**Written task**
Rewrite all the items below, putting "screen assistant" wherever "computer-use agent" appears and keeping everything else the same.

Saved entries:
::::::::

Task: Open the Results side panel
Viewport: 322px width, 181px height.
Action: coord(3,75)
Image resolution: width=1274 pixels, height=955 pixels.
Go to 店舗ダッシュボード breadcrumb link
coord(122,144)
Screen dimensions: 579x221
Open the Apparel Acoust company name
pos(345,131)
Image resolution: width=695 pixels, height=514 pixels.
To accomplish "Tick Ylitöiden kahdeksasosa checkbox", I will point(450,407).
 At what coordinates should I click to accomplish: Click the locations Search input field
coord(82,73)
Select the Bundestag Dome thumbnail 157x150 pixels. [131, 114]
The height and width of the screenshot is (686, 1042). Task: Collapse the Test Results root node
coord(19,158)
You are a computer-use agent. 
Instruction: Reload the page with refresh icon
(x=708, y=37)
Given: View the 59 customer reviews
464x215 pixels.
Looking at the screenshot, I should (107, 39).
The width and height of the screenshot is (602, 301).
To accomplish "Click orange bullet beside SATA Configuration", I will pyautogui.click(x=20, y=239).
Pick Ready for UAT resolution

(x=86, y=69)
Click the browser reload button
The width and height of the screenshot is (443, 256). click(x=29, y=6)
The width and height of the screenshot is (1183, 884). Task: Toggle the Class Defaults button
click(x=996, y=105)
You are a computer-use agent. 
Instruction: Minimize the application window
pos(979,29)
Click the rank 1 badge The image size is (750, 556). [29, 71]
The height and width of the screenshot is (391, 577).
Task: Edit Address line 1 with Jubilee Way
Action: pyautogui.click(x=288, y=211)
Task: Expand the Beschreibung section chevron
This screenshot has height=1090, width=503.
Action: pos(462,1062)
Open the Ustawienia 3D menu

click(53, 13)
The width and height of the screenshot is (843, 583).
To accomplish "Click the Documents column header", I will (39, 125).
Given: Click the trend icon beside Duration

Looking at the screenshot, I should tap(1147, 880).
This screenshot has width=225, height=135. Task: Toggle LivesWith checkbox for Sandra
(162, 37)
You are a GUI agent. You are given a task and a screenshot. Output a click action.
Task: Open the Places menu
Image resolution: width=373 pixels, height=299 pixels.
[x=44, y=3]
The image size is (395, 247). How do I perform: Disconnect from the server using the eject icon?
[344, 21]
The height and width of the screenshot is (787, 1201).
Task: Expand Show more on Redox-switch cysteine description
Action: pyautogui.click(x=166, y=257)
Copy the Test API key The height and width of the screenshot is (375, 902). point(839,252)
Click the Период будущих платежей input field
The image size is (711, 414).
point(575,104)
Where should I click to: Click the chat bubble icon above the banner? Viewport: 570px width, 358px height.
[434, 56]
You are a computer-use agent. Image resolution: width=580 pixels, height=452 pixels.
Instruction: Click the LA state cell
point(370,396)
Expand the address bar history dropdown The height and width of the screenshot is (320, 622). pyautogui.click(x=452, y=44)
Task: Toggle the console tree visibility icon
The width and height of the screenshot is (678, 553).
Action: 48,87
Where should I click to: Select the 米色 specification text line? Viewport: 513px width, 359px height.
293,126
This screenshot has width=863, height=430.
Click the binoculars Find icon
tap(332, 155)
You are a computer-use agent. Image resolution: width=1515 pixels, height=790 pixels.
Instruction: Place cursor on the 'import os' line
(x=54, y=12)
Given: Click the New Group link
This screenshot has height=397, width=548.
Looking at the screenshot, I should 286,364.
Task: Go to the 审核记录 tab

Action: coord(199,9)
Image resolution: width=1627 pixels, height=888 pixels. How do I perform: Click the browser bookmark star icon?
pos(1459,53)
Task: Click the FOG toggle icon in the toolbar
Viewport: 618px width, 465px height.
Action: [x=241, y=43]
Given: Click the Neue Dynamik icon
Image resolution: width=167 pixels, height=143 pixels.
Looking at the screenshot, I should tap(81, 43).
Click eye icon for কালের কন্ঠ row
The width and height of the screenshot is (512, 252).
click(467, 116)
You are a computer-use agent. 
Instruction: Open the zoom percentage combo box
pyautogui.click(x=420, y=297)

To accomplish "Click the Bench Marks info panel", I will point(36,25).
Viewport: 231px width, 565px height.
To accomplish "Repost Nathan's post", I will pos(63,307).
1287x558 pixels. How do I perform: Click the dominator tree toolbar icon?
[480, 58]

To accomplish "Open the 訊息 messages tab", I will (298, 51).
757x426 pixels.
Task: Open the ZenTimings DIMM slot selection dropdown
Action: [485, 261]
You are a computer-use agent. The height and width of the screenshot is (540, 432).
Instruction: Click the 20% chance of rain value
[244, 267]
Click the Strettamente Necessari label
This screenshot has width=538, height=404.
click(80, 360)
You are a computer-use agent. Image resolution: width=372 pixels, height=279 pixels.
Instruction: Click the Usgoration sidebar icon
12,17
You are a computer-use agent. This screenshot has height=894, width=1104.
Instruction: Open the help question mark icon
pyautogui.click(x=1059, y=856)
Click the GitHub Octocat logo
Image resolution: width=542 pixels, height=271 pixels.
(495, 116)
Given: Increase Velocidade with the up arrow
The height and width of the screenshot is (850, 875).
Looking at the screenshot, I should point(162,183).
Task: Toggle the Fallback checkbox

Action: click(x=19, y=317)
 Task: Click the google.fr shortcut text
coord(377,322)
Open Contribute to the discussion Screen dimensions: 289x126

::::::::

**Written solution**
Task: Open the Results side panel
Viewport: 322px width, 181px height.
Action: coord(3,75)
Image resolution: width=1274 pixels, height=955 pixels.
Go to 店舗ダッシュボード breadcrumb link
coord(122,144)
Screen dimensions: 579x221
Open the Apparel Acoust company name
pos(345,131)
Image resolution: width=695 pixels, height=514 pixels.
To accomplish "Tick Ylitöiden kahdeksasosa checkbox", I will point(450,407).
 At what coordinates should I click to accomplish: Click the locations Search input field
coord(82,73)
Select the Bundestag Dome thumbnail 157x150 pixels. [131, 114]
The height and width of the screenshot is (686, 1042). Task: Collapse the Test Results root node
coord(19,158)
You are a screen assistant. 
Instruction: Reload the page with refresh icon
(x=708, y=37)
Given: View the 59 customer reviews
464x215 pixels.
Looking at the screenshot, I should (107, 39).
The width and height of the screenshot is (602, 301).
To accomplish "Click orange bullet beside SATA Configuration", I will pyautogui.click(x=20, y=239).
Pick Ready for UAT resolution

(x=86, y=69)
Click the browser reload button
The width and height of the screenshot is (443, 256). click(x=29, y=6)
The width and height of the screenshot is (1183, 884). Task: Toggle the Class Defaults button
click(x=996, y=105)
You are a screen assistant. 
Instruction: Minimize the application window
pos(979,29)
Click the rank 1 badge The image size is (750, 556). [29, 71]
The height and width of the screenshot is (391, 577).
Task: Edit Address line 1 with Jubilee Way
Action: pyautogui.click(x=288, y=211)
Task: Expand the Beschreibung section chevron
This screenshot has height=1090, width=503.
Action: pos(462,1062)
Open the Ustawienia 3D menu

click(53, 13)
The width and height of the screenshot is (843, 583).
To accomplish "Click the Documents column header", I will (39, 125).
Given: Click the trend icon beside Duration

Looking at the screenshot, I should tap(1147, 880).
This screenshot has width=225, height=135. Task: Toggle LivesWith checkbox for Sandra
(162, 37)
You are a GUI agent. You are given a task and a screenshot. Output a click action.
Task: Open the Places menu
Image resolution: width=373 pixels, height=299 pixels.
[x=44, y=3]
The image size is (395, 247). How do I perform: Disconnect from the server using the eject icon?
[344, 21]
The height and width of the screenshot is (787, 1201).
Task: Expand Show more on Redox-switch cysteine description
Action: pyautogui.click(x=166, y=257)
Copy the Test API key The height and width of the screenshot is (375, 902). point(839,252)
Click the Период будущих платежей input field
The image size is (711, 414).
point(575,104)
Where should I click to: Click the chat bubble icon above the banner? Viewport: 570px width, 358px height.
[434, 56]
You are a screen assistant. Image resolution: width=580 pixels, height=452 pixels.
Instruction: Click the LA state cell
point(370,396)
Expand the address bar history dropdown The height and width of the screenshot is (320, 622). pyautogui.click(x=452, y=44)
Task: Toggle the console tree visibility icon
The width and height of the screenshot is (678, 553).
Action: 48,87
Where should I click to: Select the 米色 specification text line? Viewport: 513px width, 359px height.
293,126
This screenshot has width=863, height=430.
Click the binoculars Find icon
tap(332, 155)
You are a screen assistant. Image resolution: width=1515 pixels, height=790 pixels.
Instruction: Place cursor on the 'import os' line
(x=54, y=12)
Given: Click the New Group link
This screenshot has height=397, width=548.
Looking at the screenshot, I should 286,364.
Task: Go to the 审核记录 tab

Action: coord(199,9)
Image resolution: width=1627 pixels, height=888 pixels. How do I perform: Click the browser bookmark star icon?
pos(1459,53)
Task: Click the FOG toggle icon in the toolbar
Viewport: 618px width, 465px height.
Action: [x=241, y=43]
Given: Click the Neue Dynamik icon
Image resolution: width=167 pixels, height=143 pixels.
Looking at the screenshot, I should tap(81, 43).
Click eye icon for কালের কন্ঠ row
The width and height of the screenshot is (512, 252).
click(467, 116)
You are a screen assistant. 
Instruction: Open the zoom percentage combo box
pyautogui.click(x=420, y=297)

To accomplish "Click the Bench Marks info panel", I will point(36,25).
Viewport: 231px width, 565px height.
To accomplish "Repost Nathan's post", I will pos(63,307).
1287x558 pixels. How do I perform: Click the dominator tree toolbar icon?
[480, 58]

To accomplish "Open the 訊息 messages tab", I will (298, 51).
757x426 pixels.
Task: Open the ZenTimings DIMM slot selection dropdown
Action: [485, 261]
You are a screen assistant. The height and width of the screenshot is (540, 432).
Instruction: Click the 20% chance of rain value
[244, 267]
Click the Strettamente Necessari label
This screenshot has width=538, height=404.
click(80, 360)
You are a screen assistant. Image resolution: width=372 pixels, height=279 pixels.
Instruction: Click the Usgoration sidebar icon
12,17
You are a screen assistant. This screenshot has height=894, width=1104.
Instruction: Open the help question mark icon
pyautogui.click(x=1059, y=856)
Click the GitHub Octocat logo
Image resolution: width=542 pixels, height=271 pixels.
(495, 116)
Given: Increase Velocidade with the up arrow
The height and width of the screenshot is (850, 875).
Looking at the screenshot, I should point(162,183).
Task: Toggle the Fallback checkbox

Action: click(x=19, y=317)
 Task: Click the google.fr shortcut text
coord(377,322)
Open Contribute to the discussion Screen dimensions: 289x126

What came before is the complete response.